Chemical kinetics in an atmospheric pressure helium plasma containing humidity

Atmospheric pressure plasmas are sources of biologically active oxygen and nitrogen species, which makes them potentially suitable for the use as biomedical devices. Here, experiments and simulations are combined to investigate the formation of the key reactive oxygen species, atomic oxygen (O) and hydroxyl radicals (OH), in a radio-frequency driven atmospheric pressure plasma jet operated in humidified helium. Vacuum ultra-violet high-resolution Fourier-transform absorption spectroscopy and ultra-violet broad-band absorption spectroscopy are used to measure absolute densities of O and OH. These densities increase with increasing H(2)O content in the feed gas, and approach saturation values at higher admixtures on the order of 3 × 10(14) cm(–3) for OH and 3 × 10(13) cm(–3) for O. Experimental results are used to benchmark densities obtained from zero-dimensional plasma chemical kinetics simulations, which reveal the dominant formation pathways.
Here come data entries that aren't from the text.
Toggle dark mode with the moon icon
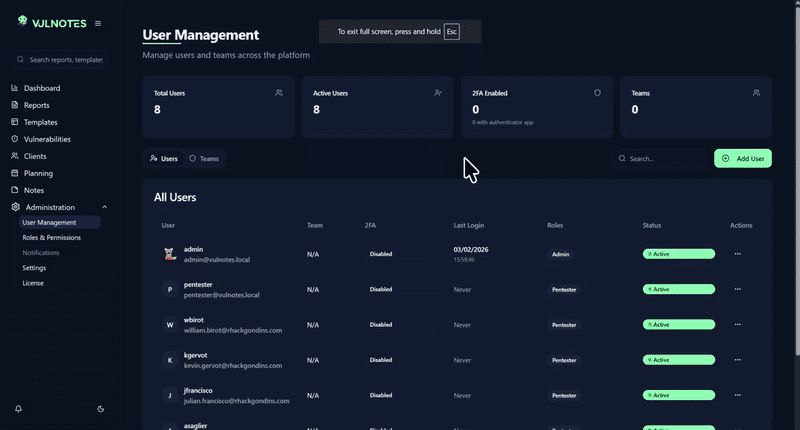 (x=101, y=408)
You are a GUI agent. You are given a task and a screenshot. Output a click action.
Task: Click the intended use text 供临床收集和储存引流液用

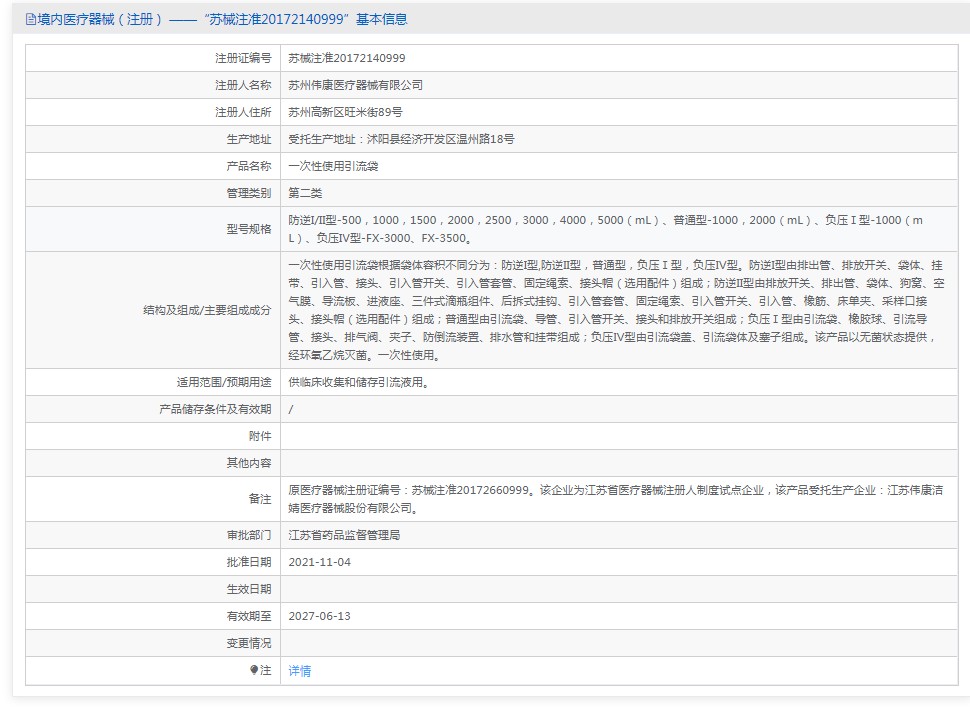click(x=359, y=382)
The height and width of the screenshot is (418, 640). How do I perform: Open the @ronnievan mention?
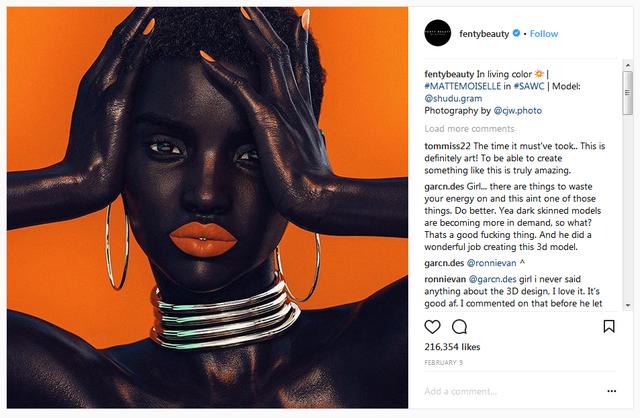[x=491, y=263]
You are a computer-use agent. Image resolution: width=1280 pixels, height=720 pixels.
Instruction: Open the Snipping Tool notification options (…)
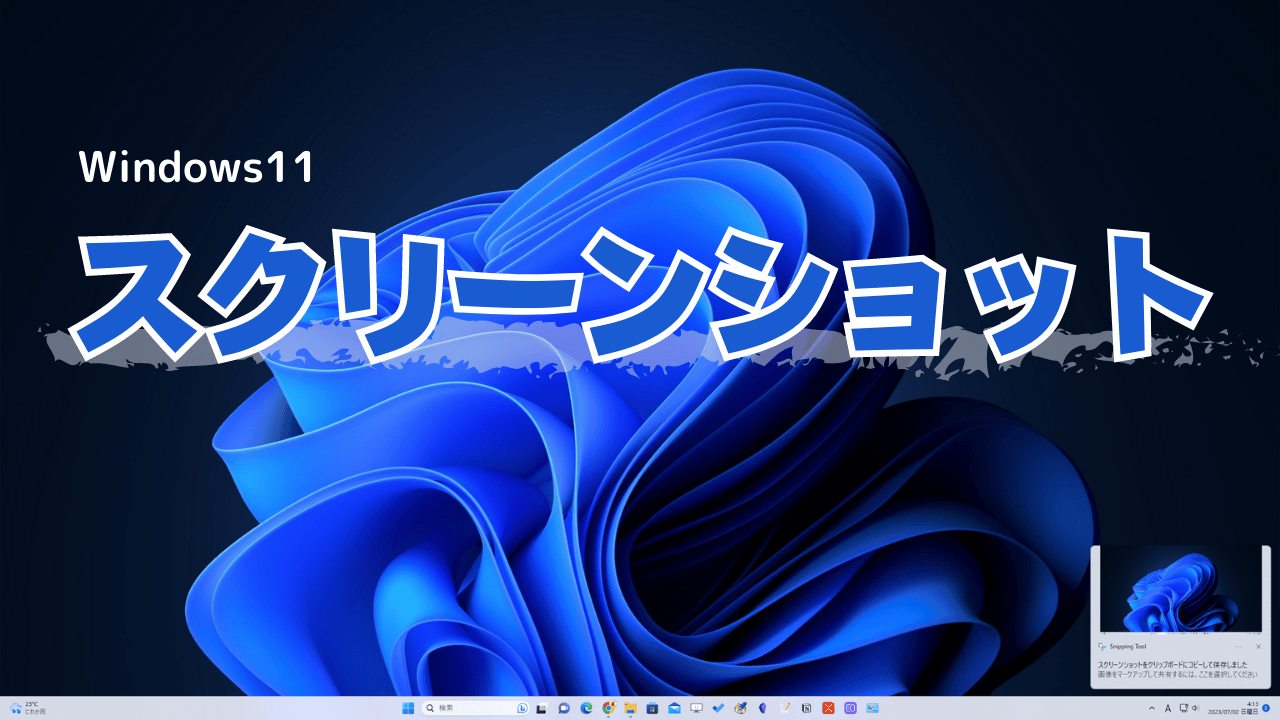pyautogui.click(x=1239, y=647)
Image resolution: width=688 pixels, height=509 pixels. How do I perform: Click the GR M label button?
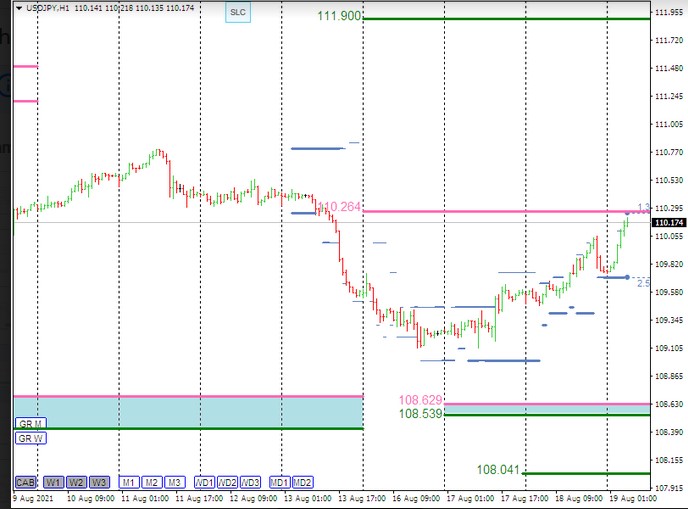click(x=31, y=424)
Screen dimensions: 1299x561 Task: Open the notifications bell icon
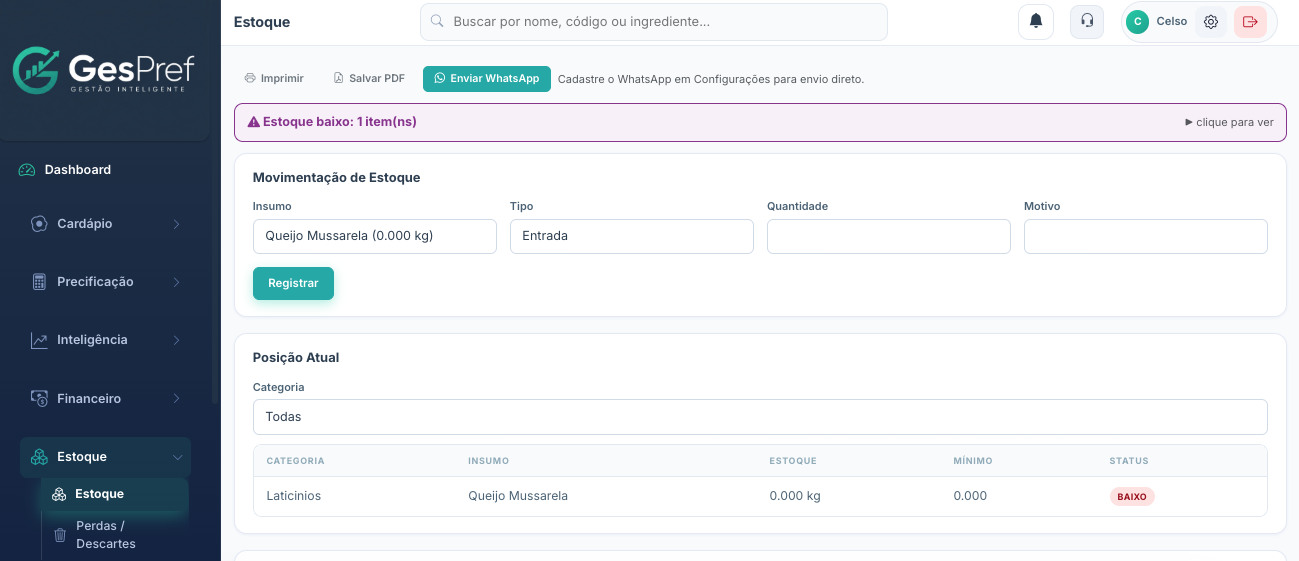pyautogui.click(x=1036, y=21)
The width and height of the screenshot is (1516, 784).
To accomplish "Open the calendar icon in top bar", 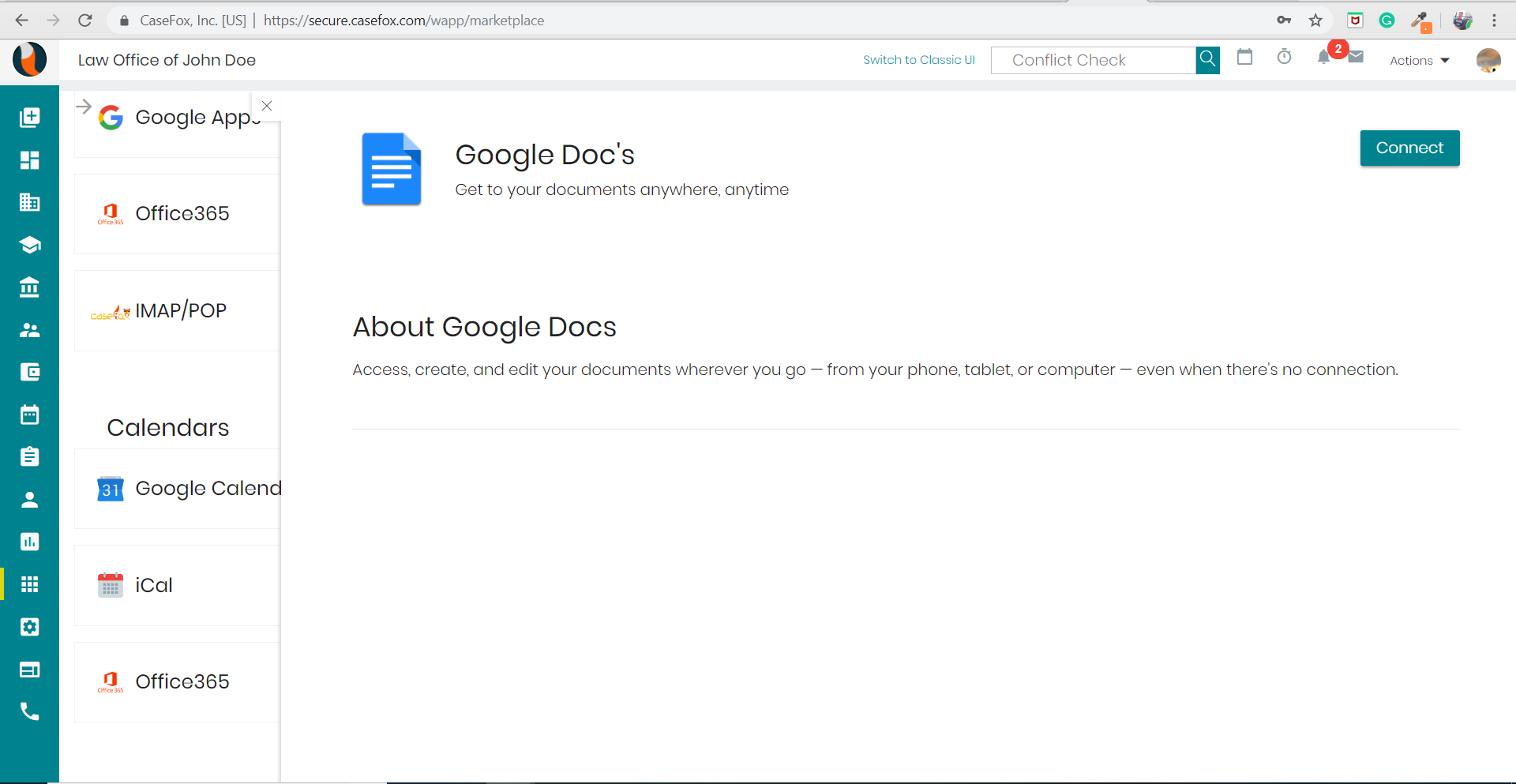I will pyautogui.click(x=1244, y=57).
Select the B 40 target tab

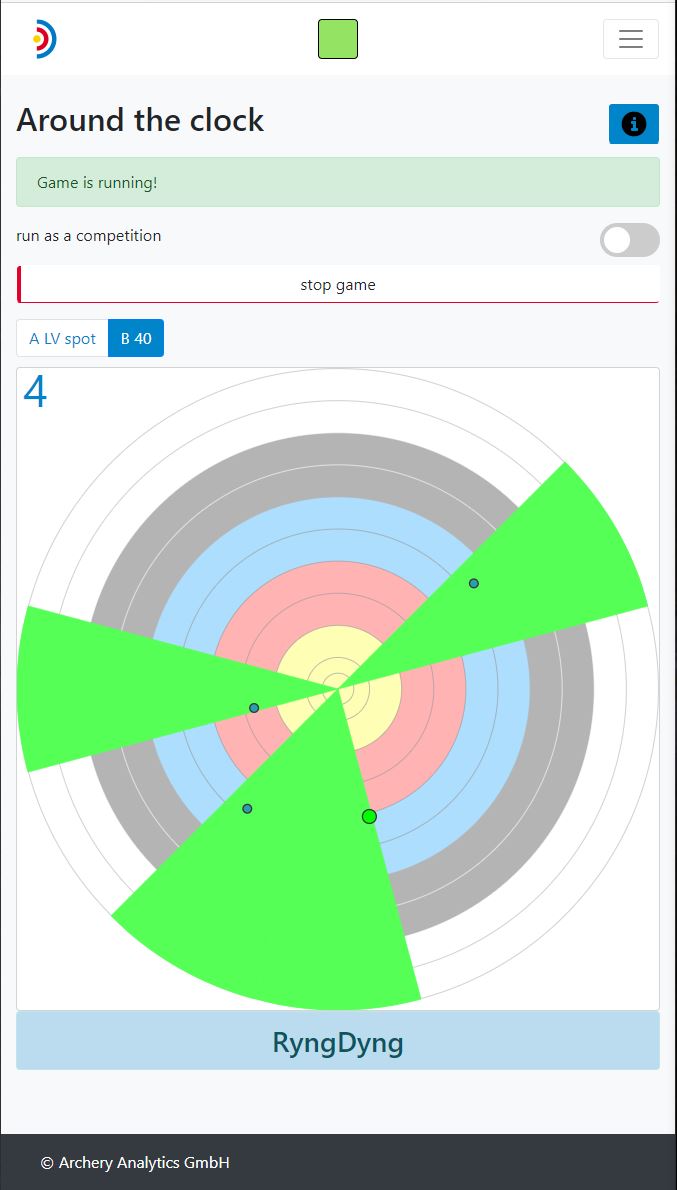point(136,339)
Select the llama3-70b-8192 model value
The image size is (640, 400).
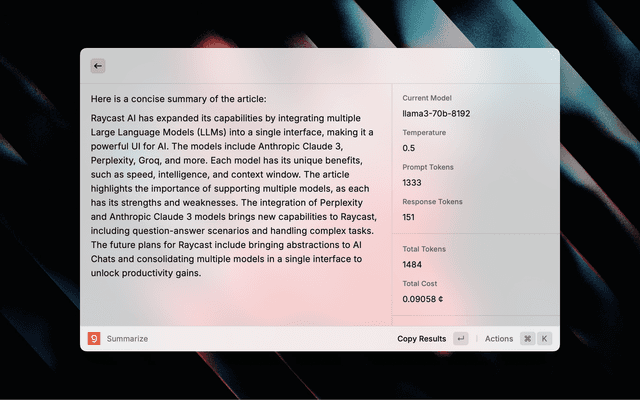point(436,113)
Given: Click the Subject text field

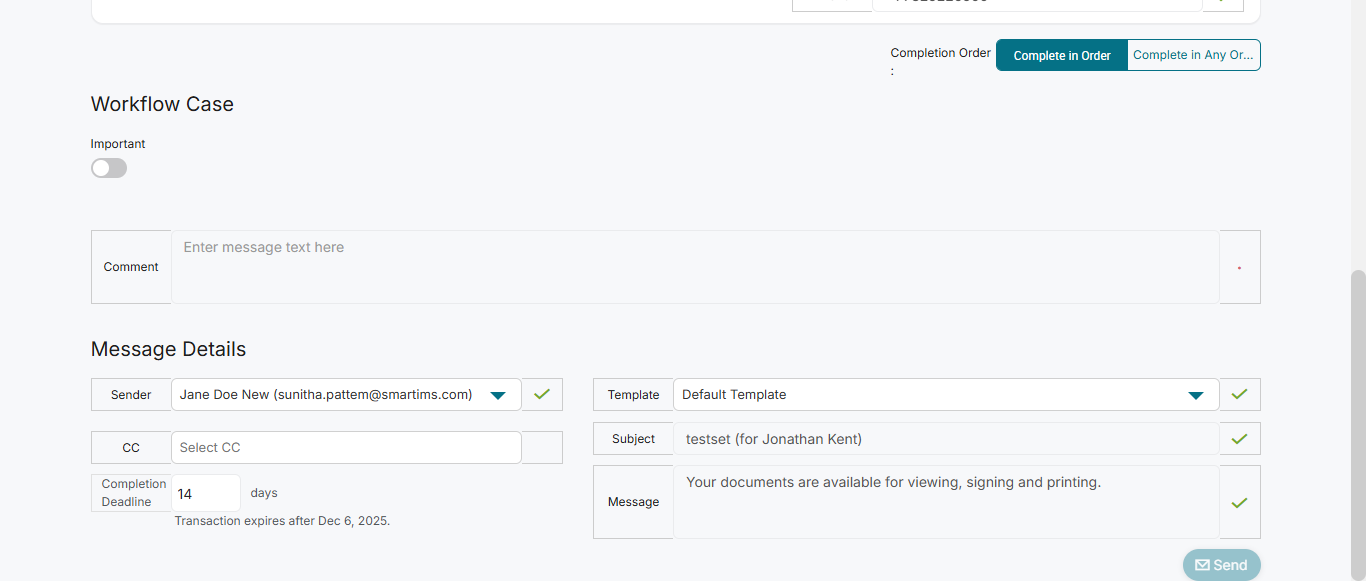Looking at the screenshot, I should coord(945,439).
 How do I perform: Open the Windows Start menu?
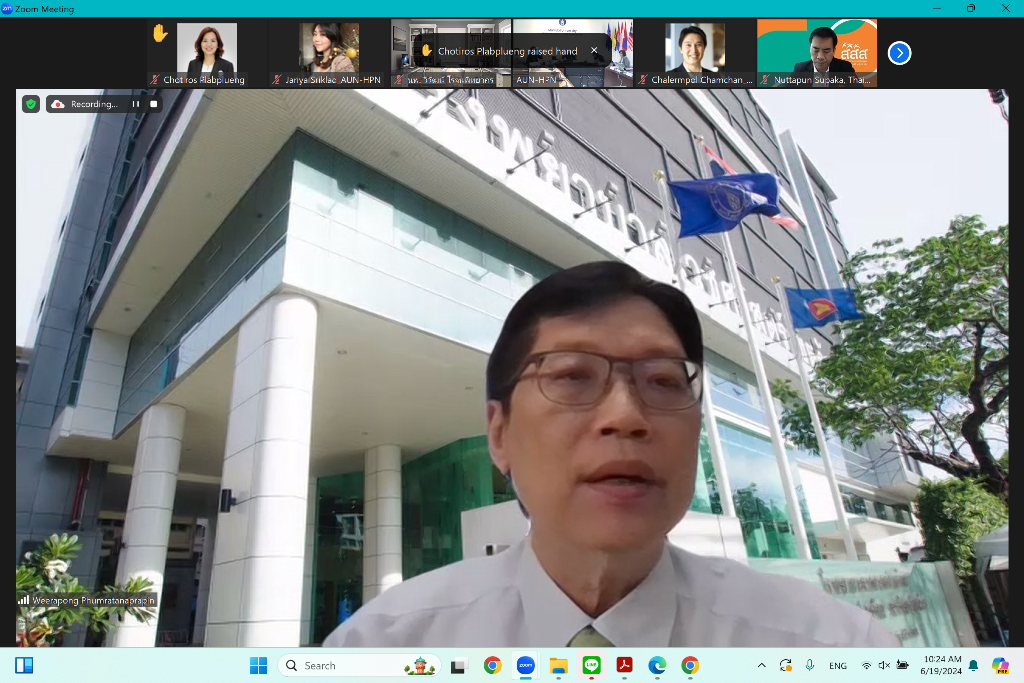(x=258, y=666)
At low humidity content, O is formed from OH(+) by proton transfer to H(2)O, which also initiates the formation of large cluster ions. At higher humidity content, O is created by reactions between OH radicals, and lost by recombination with OH. OH is produced mainly from H(2)O(+) by proton transfer to H(2)O and by electron impact dissociation of H(2)O. It is lost by reactions with other OH molecules to form either H(2)O + O or H(2)O(2). Formation pathways change as a function of humidity content and position in the plasma channel. The understanding of the chemical kinetics of O and OH gained in this work will help in the development of plasma tailoring strategies to optimise their densities in applications.